毎日新聞書評欄から2題

2020/01/28 石井ト
  1. イントロ
    2月2日(日)の毎日新聞朝刊の書評欄から、興味を覚えた書評を選び所感を書いた。 原文も読まないで、書評だけから書評するなどおこがましいが、 速報性という意味でご容赦願います。
    • 「時間は存在しない」 著者は、カルロ・ロヴェッリ、冨永星訳。
    • 「21Lessons」 副題として「21世紀の人類のための21の思考」とある。著者は、ユヴァル・ノア・ハラリ という歴史学者で柴田裕之訳。
  2. 抜粋
    少し、主要と思われる箇所を抜粋してみます。
    • 「時間は存在しない」から
      • 「時間は存在しない」という標題に合った議論がなされる。 その結論は「存在するのは、出来事と関係だけ。基本的な物理学における時間のない世界なのである」。

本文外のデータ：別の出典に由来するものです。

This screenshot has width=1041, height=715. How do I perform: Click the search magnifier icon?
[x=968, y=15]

      • イタリア人は生きることを良く知っている。日常の利害得失、愛憎を離れて、考えることを真に楽しみたい人に、是非お勧めしたい書物である。
    • 「21Lessons」から
      • 前々作「サピエンス全史」で過去を振り返り、前作「ホモ・デウス」で人類の未来を紹介した著者が、本書では今現在の人類の姿を白日の下にさらす。 21世紀にITとバイオテクノロジーが人類に突き付けてくる課題は、前の時代に蒸気機関や鉄道や電気が突き付けてきた課題より、はるかに大きいという。

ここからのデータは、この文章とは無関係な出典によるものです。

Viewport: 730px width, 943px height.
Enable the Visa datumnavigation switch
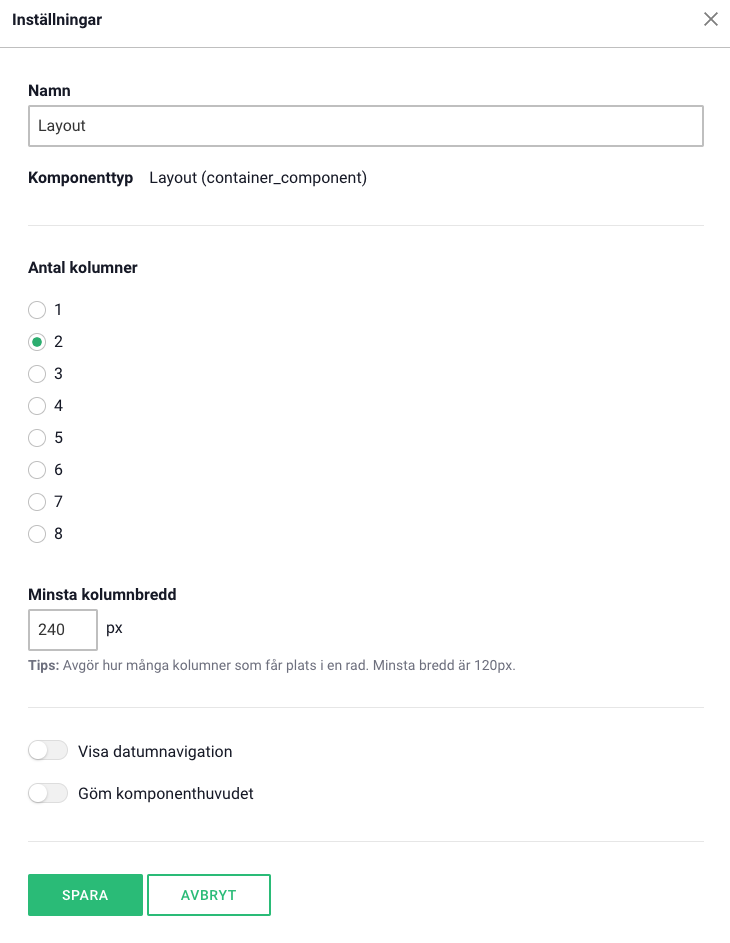click(48, 751)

      • ITとバイオテクノロジーの開発は人間から仕事を取り上げかねない。 しかし、安定した収入を得ることだけが人生の目的ではない。 むしろ、時間の余裕に恵まれて有意義な人生の意味を理解し、快適なコミュニティーの中で生きることができれば、 閑暇な時間はむしろ恩恵となるかもしれないのだ。
  3. 所感
    • 「時間は存在しない」
      1. 出来事について
        「存在するのは、出来事と関係だけ」という結論の「出来事」について感じたことは、
        出来事とは動きであるから時間が含まれている。 だから、時間がないとは、出来事がないというのに等しい。 なのに、著者は出来事は存在すると言っている。 だから、時間がないとはおかしい。

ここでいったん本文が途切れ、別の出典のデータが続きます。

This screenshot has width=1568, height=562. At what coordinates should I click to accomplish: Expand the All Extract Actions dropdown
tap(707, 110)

        となる。書評を読んだだけでは書評者を評したものにすぎなくなるが、速報という意味はあるだろう。
      2. 関係について
        「存在するのは、出来事と関係だけ」という結論の「関係」について感じたことは、
        関係とは時間変化という意味だ。だから関係には時間が含まれている。 だから、時間がないとは、関係が無いというのに等しい。 なのに、著者は関係は存在すると言っている。 だから、時間がないとはおかしい。
        となる。書評を読んだだけでは書評者を評したものにすぎなくなるが、速報という意味はあるだろう。 それに、「基本的な物理学における時間」なる時間の定義らしい書き込みも意味深だ。少し持って回ったような書評かも知れない。
      3. 「イタリア人は生きることを良く知っている」について
        ローマ帝国を打ち立てたローマ市民の後裔たるイタリア人は、世界の頂点を極めて以来2000年、その経験を通して蓄積した生き方を生きているのだろう。 一度もそんな経験のない国民には無い心の余裕があるのだと思う。日常の利害得失、愛憎を離れて、考えることを真に楽しみたい人には恰好の生き方だと思う。 特に我々シニアには。
      4. 時間論について
        時間論についてはいろいろ本があるようだが、イマイチはっきりしない。だが、凄く面白いテーマだと思うから、手に入れば読んでみたい。 ・・・ただし、方程式抜きで。
    • 「21Lessons」
      確かに、ITとバイオテクノロジーの開発は人間から仕事を取り上げかねないというのは不気味だ。 しかし、安定した収入を得ることだけが人生の目的ではない。 むしろ、時間の余裕に恵まれて有意義な人生の意味を理解し、快適なコミュニティーの中で生きることができれば、 閑暇な時間はむしろ恩恵となるかもしれないというハラリ氏の希望を希望として生きて行こう。ジタバタしても始まらないから。やけくそ!だよ。
      日本語への訳者は柴田裕之氏。彼は、前々作「サピエンス全史」、前作「ホモ・デウス」でも翻訳を担当したご仁だし、結構、うまく訳しているので、 日本語版も読みやすいと思う。手に入り次第読んでみたい。